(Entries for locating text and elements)
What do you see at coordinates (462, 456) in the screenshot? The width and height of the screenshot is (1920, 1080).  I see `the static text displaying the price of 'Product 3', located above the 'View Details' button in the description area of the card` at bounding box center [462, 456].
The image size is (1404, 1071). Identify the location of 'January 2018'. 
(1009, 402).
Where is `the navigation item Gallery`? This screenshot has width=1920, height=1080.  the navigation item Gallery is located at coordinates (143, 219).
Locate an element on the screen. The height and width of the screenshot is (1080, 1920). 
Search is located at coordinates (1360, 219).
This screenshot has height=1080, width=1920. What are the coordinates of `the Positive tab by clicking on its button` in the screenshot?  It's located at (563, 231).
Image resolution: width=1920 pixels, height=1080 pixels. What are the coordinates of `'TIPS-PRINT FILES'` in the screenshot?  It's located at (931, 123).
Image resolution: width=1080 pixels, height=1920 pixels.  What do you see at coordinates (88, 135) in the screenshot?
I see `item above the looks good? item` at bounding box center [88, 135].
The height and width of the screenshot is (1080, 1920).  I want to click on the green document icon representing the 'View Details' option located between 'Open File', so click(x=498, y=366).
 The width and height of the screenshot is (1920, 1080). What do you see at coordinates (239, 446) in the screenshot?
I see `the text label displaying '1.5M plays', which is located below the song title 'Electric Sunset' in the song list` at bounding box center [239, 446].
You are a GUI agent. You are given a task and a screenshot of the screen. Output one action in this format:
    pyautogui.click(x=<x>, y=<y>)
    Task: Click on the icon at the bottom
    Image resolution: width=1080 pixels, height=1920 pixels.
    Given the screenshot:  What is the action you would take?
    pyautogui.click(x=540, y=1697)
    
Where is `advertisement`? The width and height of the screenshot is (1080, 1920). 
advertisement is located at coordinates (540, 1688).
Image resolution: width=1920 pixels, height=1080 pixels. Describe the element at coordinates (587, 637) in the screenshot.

EXERCISE:
Can you rewrite the lines from the first one through the line with "This screenshot has height=1080, width=1920.", changing "Identify" to "Find" and leaving everything else as it is?

EXERCISE RESULT:
What do you see at coordinates (462, 456) in the screenshot? The width and height of the screenshot is (1920, 1080).  I see `the static text displaying the price of 'Product 3', located above the 'View Details' button in the description area of the card` at bounding box center [462, 456].
The image size is (1404, 1071). Find the location of 'January 2018'. 
(1009, 402).
Where is `the navigation item Gallery`? This screenshot has width=1920, height=1080.  the navigation item Gallery is located at coordinates (143, 219).
Locate an element on the screen. The height and width of the screenshot is (1080, 1920). 
Search is located at coordinates (1360, 219).
This screenshot has height=1080, width=1920. What are the coordinates of `the Positive tab by clicking on its button` in the screenshot?  It's located at (563, 231).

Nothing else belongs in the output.